**Source data**

- Opening Delimiter -

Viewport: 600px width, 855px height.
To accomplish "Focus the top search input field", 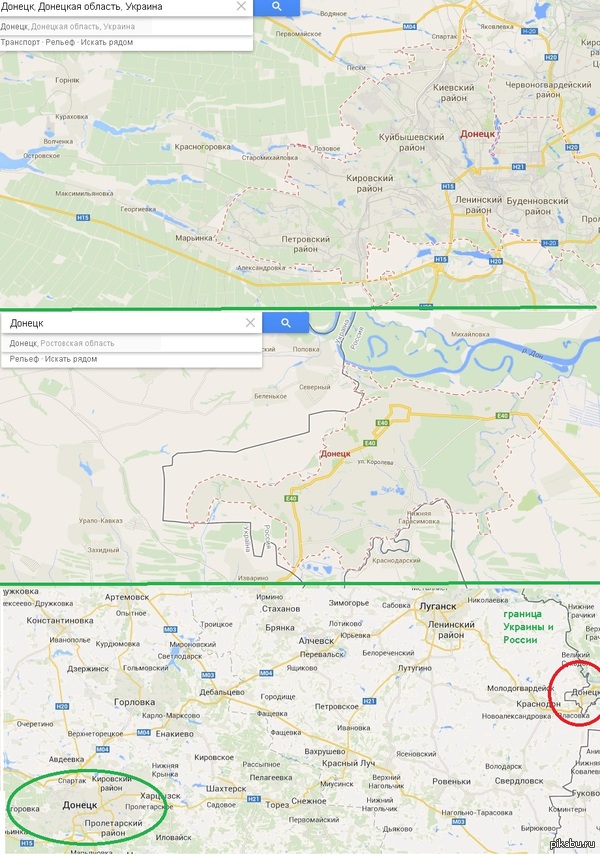I will [x=117, y=7].
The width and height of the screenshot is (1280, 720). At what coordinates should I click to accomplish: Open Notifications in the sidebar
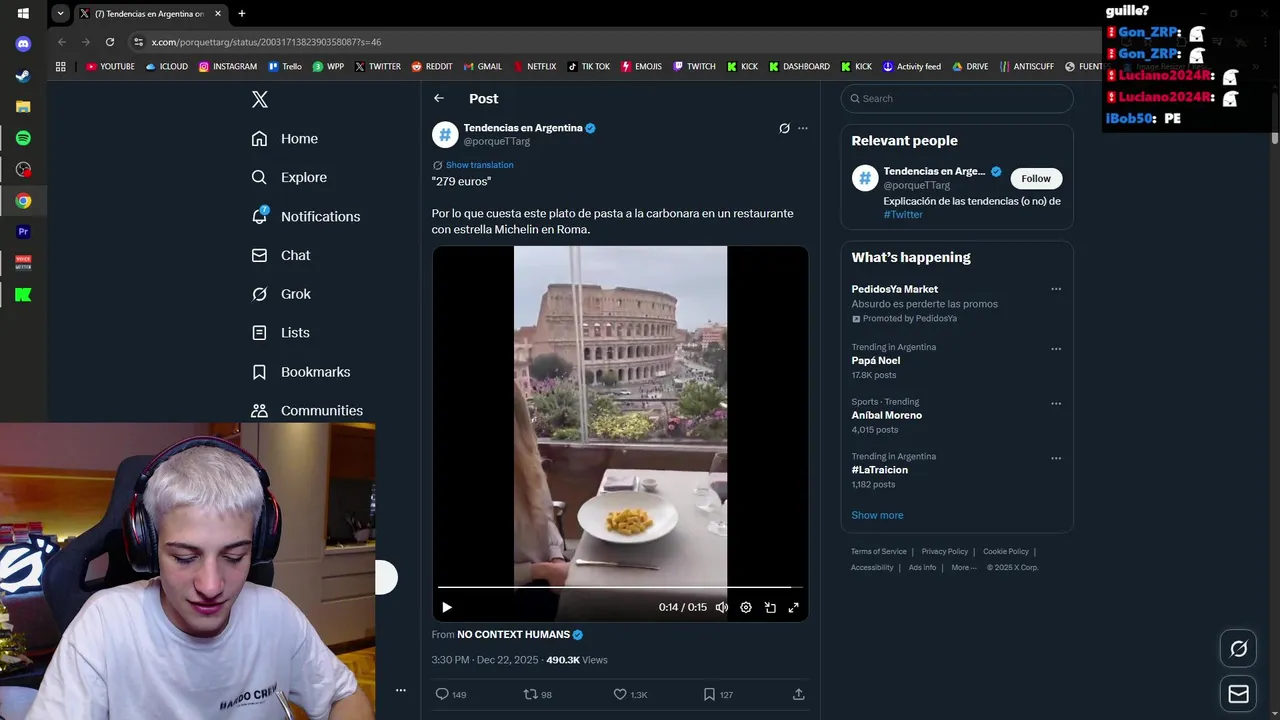[x=320, y=216]
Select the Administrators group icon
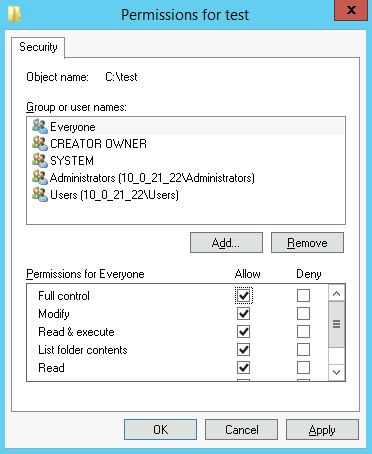 [x=40, y=178]
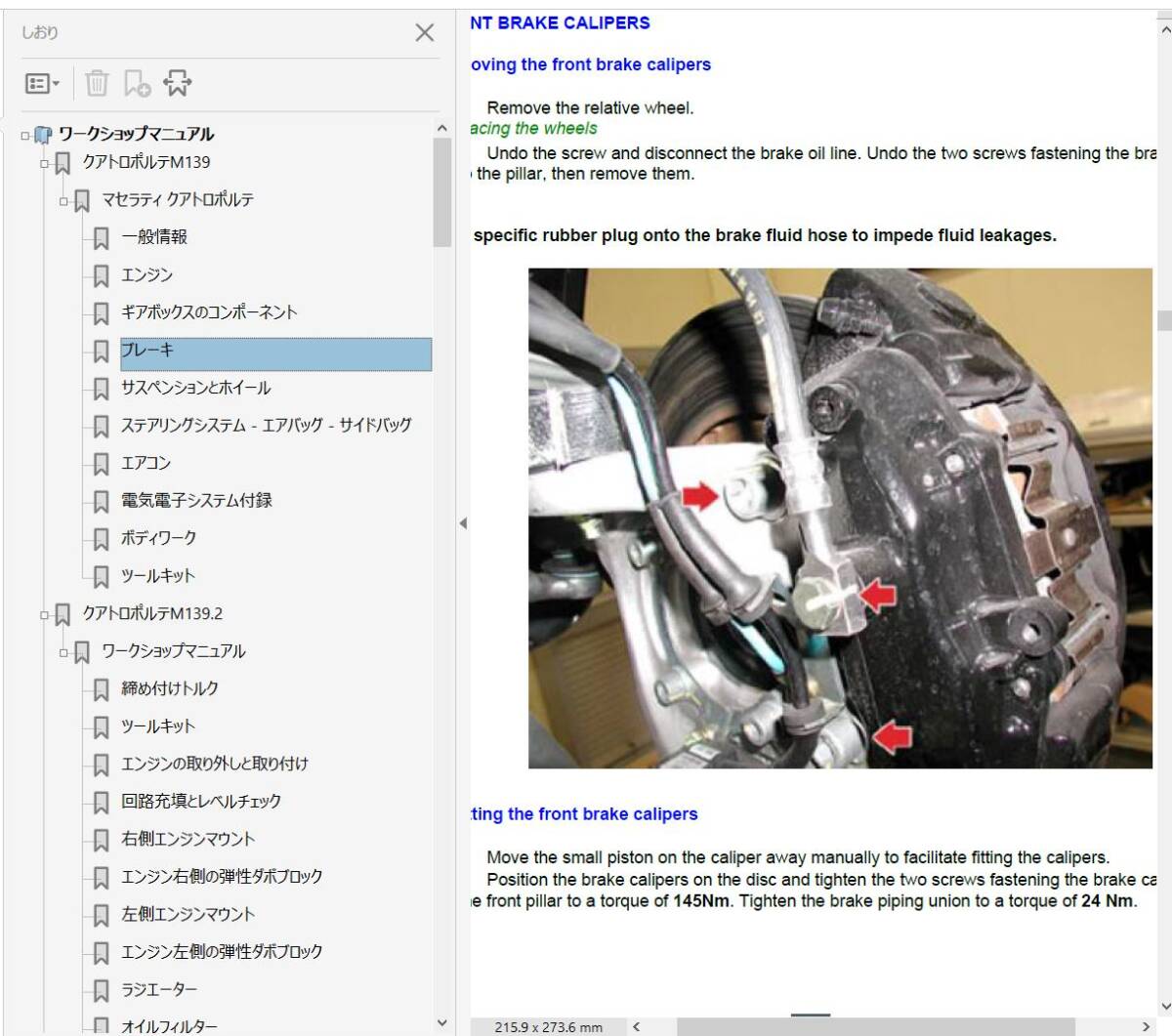Click the bookmark icon beside エアコン
This screenshot has width=1172, height=1036.
coord(101,464)
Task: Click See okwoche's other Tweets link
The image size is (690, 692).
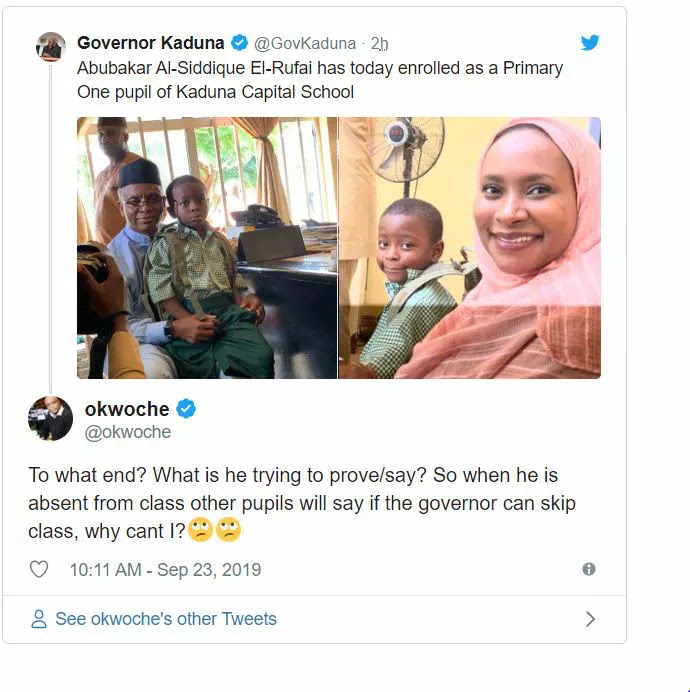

- Closing Delimiter -

Leave out every picture and copy, exactly as written, the lines from the one with "Task: Click See okwoche's other Tweets link" through the end of the records above.

**Written solution**
Task: Click See okwoche's other Tweets link
The image size is (690, 692).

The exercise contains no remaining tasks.